*PAGE*:
It looks like you're new here. If you want to get involved, click one of these buttons!
So, awareness and criticism of City of Heroes' closure is spreading. The profile on it has been raised such that there's now a scathing article in the Korea Times Money section. Not the gaming section mind you, the MONEY section.
Notable quotes:
"The Korean company announced in August that it plans to permanently shutdown servicing the 8-year-old game and terminated its Paragon Studios development team, despite the title continuing to bring in steady revenue."
"According to local industry analysts, the game has been bringing in 3 billion won ($2.76 million) every quarter. “It is hard to comprehend what NCsoft means when they said they closed it for strategic reasons,” one analyst said."
"NCsoft CEO Kim Taek-jin recently stated that he was planning a global acquisition in his bid to expand the company overseas. However, at first-glance the closure of CoH doesn’t seem in line with his plans."

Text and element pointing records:
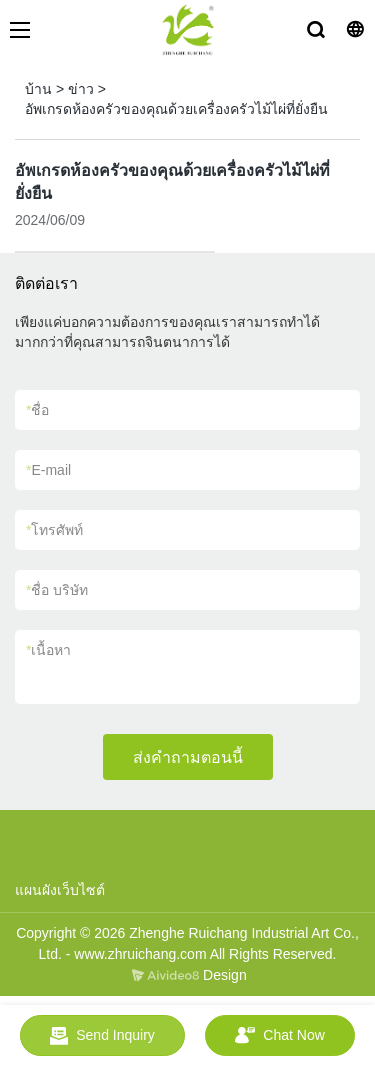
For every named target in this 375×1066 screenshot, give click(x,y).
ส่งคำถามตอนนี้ (188, 757)
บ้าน (38, 89)
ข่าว (81, 89)
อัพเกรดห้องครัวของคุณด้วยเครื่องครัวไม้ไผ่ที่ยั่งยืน (176, 109)
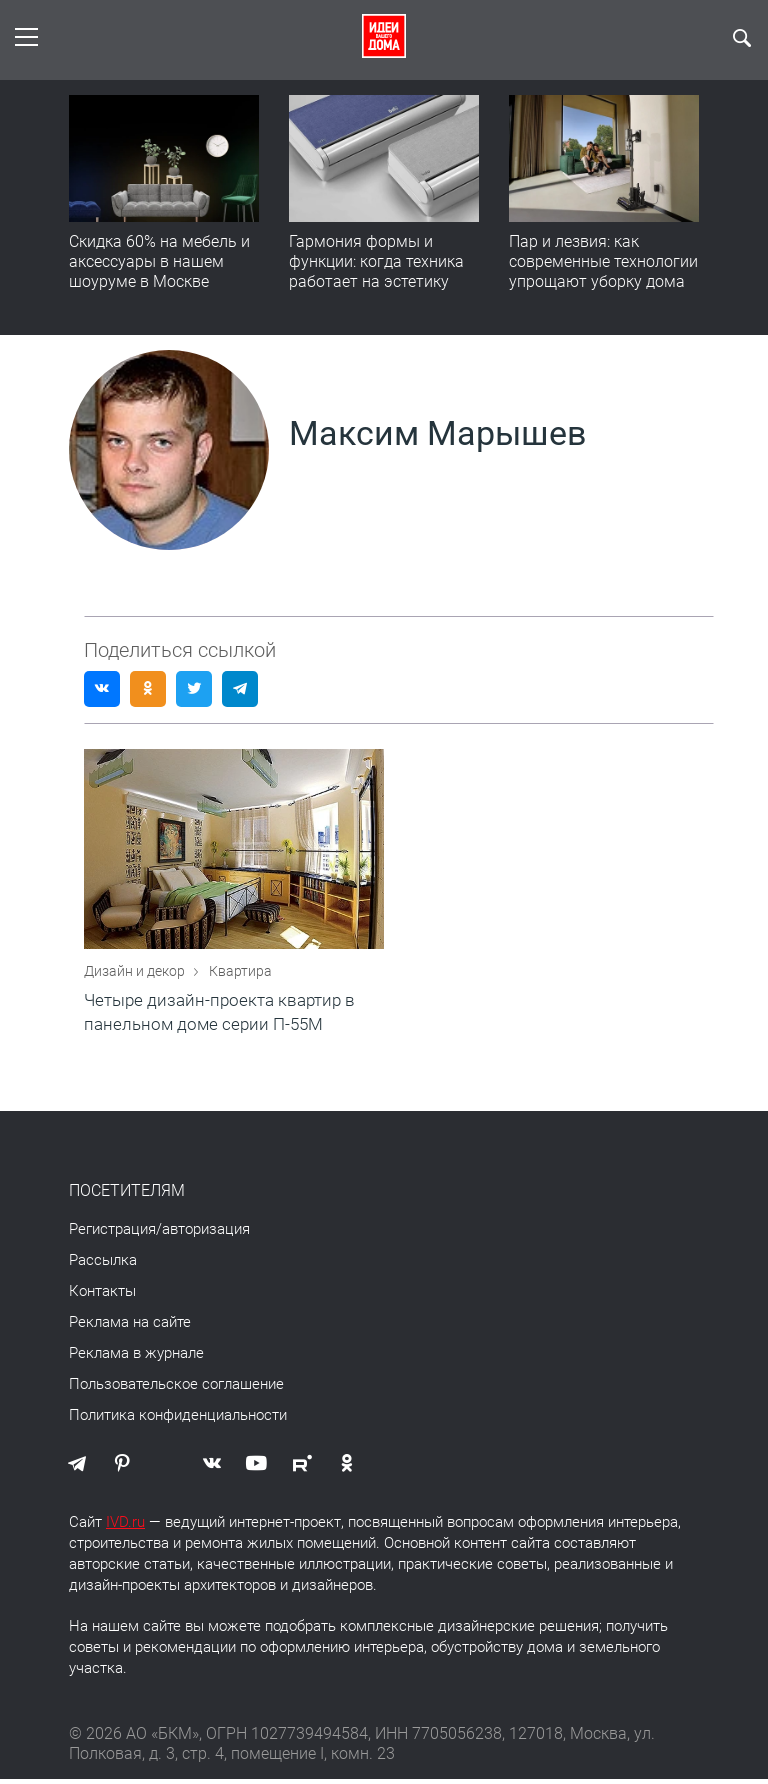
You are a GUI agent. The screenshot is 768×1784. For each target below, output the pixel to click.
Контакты (102, 1296)
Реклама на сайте (130, 1327)
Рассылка (103, 1265)
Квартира (240, 976)
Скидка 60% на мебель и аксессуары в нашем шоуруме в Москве (159, 261)
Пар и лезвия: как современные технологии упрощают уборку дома (603, 261)
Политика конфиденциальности (178, 1420)
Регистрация (112, 1234)
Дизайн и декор (136, 976)
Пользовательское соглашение (176, 1389)
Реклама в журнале (136, 1358)
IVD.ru (125, 1527)
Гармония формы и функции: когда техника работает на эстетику (376, 261)
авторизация (206, 1234)
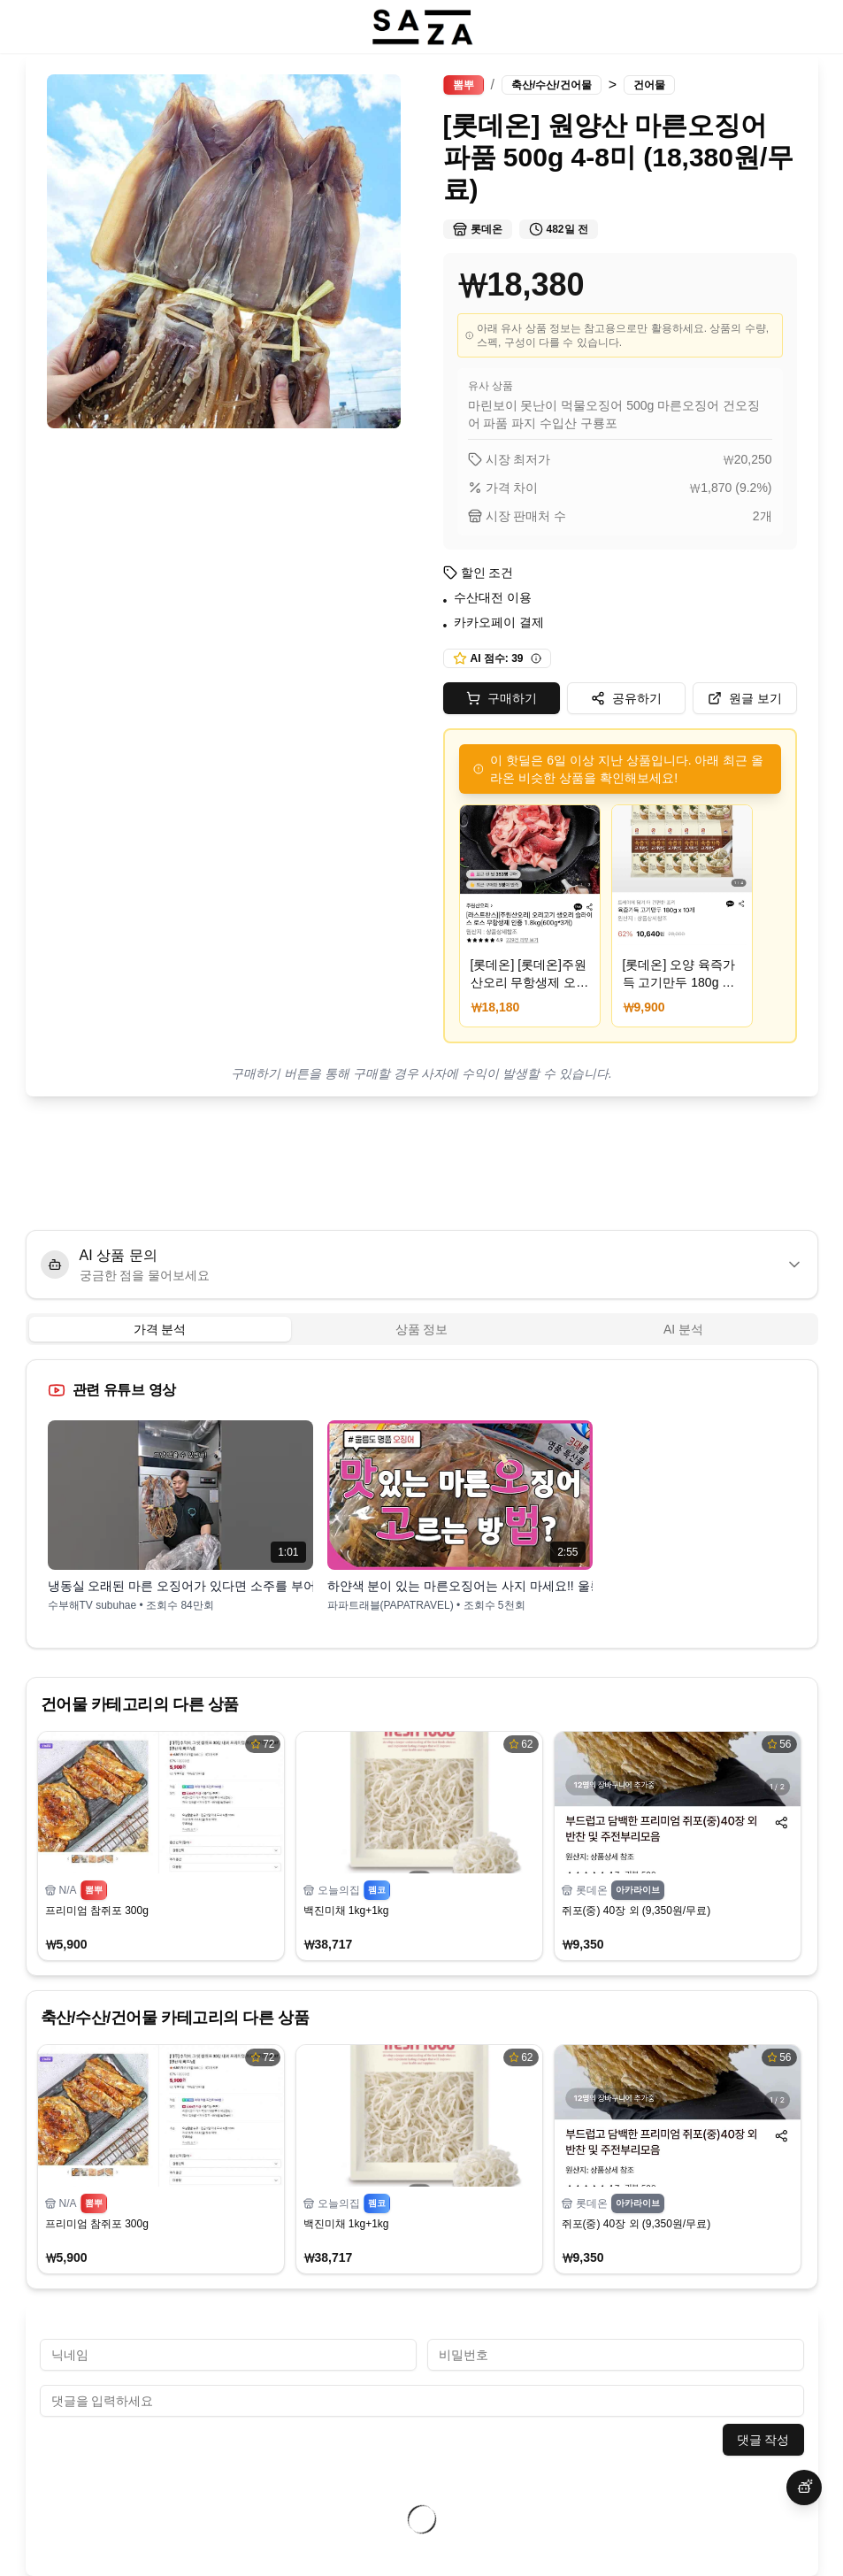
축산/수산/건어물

*REQUIREMENT 1*: According to the post about the City of Heroes closure, how much has the game been bringing in each quarter?
*REQUIREMENT 2*: For each statement, say whether it agrees with the post about the City of Heroes closure, and quote the words that decide it: (a) The Korea Times article ran in its gaming section. (b) The game was 8 years old when the shutdown was announced. (c) NCsoft terminated its Paragon Studios development team.
*REQUIREMENT 3*: Repeat the part of the post about the City of Heroes closure that opens with the words containing "It looks like" and closes with "the MONEY section.".
The listing has no connection to the post about the City of Heroes closure.

*FULL ANSWER 1*: 3 billion won ($2.76 million) every quarter.

*FULL ANSWER 2*:
(a) No: "Not the gaming section mind you, the MONEY section."
(b) Yes: "the 8-year-old game"
(c) Yes: "terminated its Paragon Studios development team"

*FULL ANSWER 3*:
It looks like you're new here. If you want to get involved, click one of these buttons!
So, awareness and criticism of City of Heroes' closure is spreading. The profile on it has been raised such that there's now a scathing article in the Korea Times Money section. Not the gaming section mind you, the MONEY section.